You can discuss the larger oil and gas extraction industries (NAICS 21111, 213111, and 213112) using counts or the smaller oil and gas extraction industry (NAICS 21111) using counts or fatal injury rates.

Additional nonfatal oil and gas industry data are available through the online profiles tool, including data series on the number of cases or rates involving days away from work, cases and rates of all Occupational Safety and Health Administration (OSHA)-recordable cases, and fatal injury cases. Data is available for the three oil and gas extraction industries, but the tool does not combine these industries.

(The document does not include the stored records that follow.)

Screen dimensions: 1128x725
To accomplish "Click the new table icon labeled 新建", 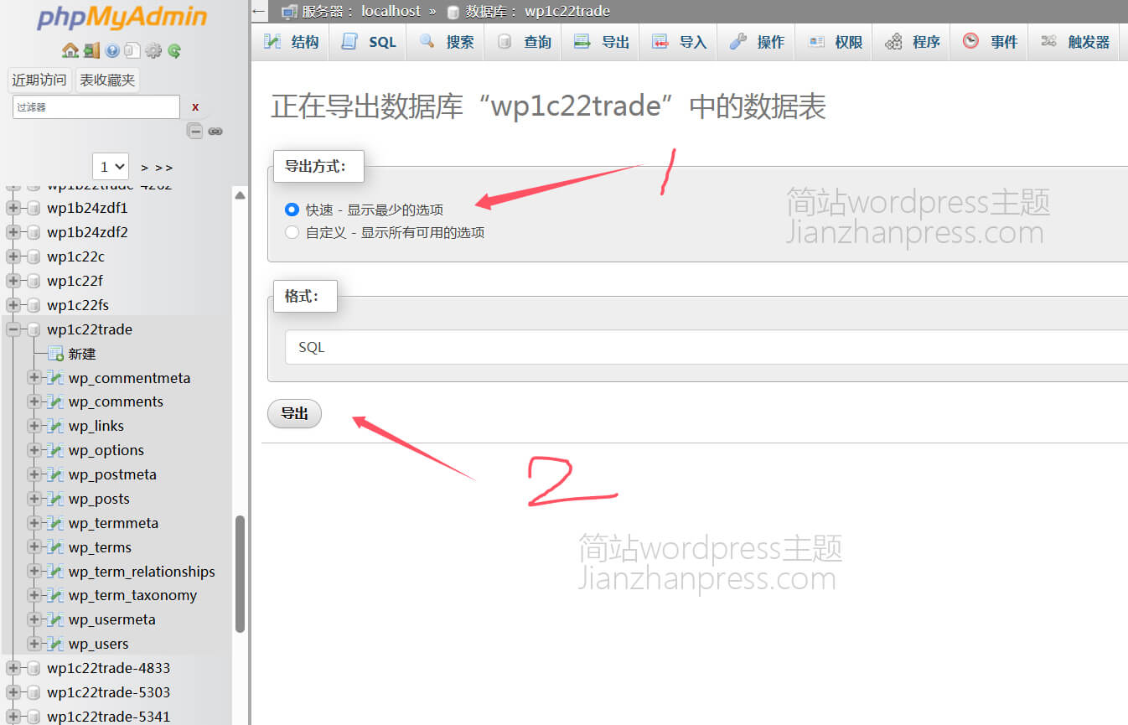I will (56, 354).
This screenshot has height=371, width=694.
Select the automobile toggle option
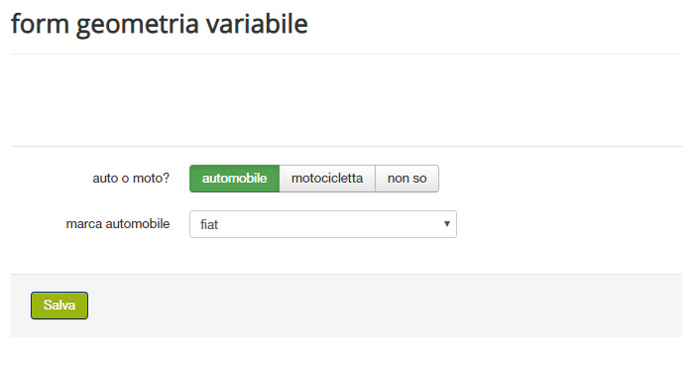[234, 179]
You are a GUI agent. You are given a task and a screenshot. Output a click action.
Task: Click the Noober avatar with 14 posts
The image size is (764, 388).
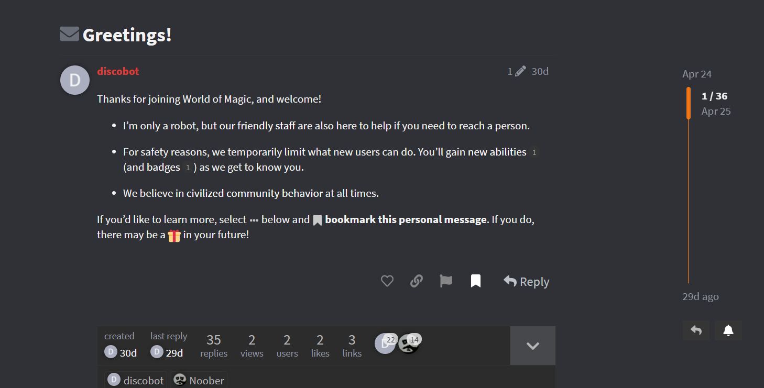(408, 343)
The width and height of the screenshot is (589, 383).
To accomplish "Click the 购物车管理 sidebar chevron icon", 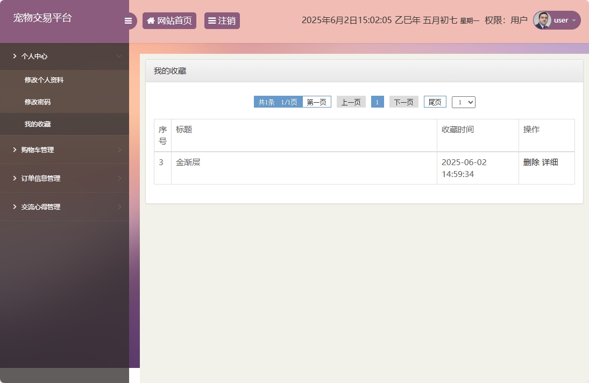I will pos(120,150).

For more information on the oil and gas extraction industry (and related oil and gas topics) see the following facts sheets and articles:

Coal mining

Coal mining recorded more fatal work injuries in 2017 than in 2016; there were 17 in 2017, compared with 7 in 2015. Coal mining fatalities made up 15 percent of the total mining sector in 2017.

There were 2,300 nonfatal injuries and illnesses, 1,400 of which required days away from work in 2017.

For more information on the coal mining industry, see the following facts sheets and articles:

More information

For technical information and definitions, please see the BLS Handbook of Methods.

You can obtain data from the Injuries, Illnesses, and Fatalities program by using the following tools: Create Customized Tables (Multiple Screens), Create Customized Tables (Single Screen), and the Online Profiles System. Additional tables and charts are on the IIF homepage and the IIF State page.

Notes

1 The private mining, quarrying, and oil and gas extraction sector industry sector includes such subsectors as oil and gas extraction, coal mining, metal ore mining, nonmetallic mineral mining and quarrying, and support activities for mining. The IIF program uses the North American Industry Classification System (NAICS) to define industry. From 2003 to 2008 the IIF program used the 2002 NAICS. For 2009 to 2013 data, the IIF program used the 2007 NAICS to classify industry data. Since 2014, the IIF program has used the 2012 NAICS. More on NAICS can be found here: https://www.bls.gov/bls/naics.htm.

2 Data for mining operators in this industry are provided to BLS by the Mine Safety and Health Administration, U.S. Department of Labor. Independent mining contractors are excluded. These data do not reflect the changes the Occupational Safety and Health Administration made to its recordkeeping requirements effective January 1, 2002; therefore, estimates for these industries are not comparable to estimates in other industries.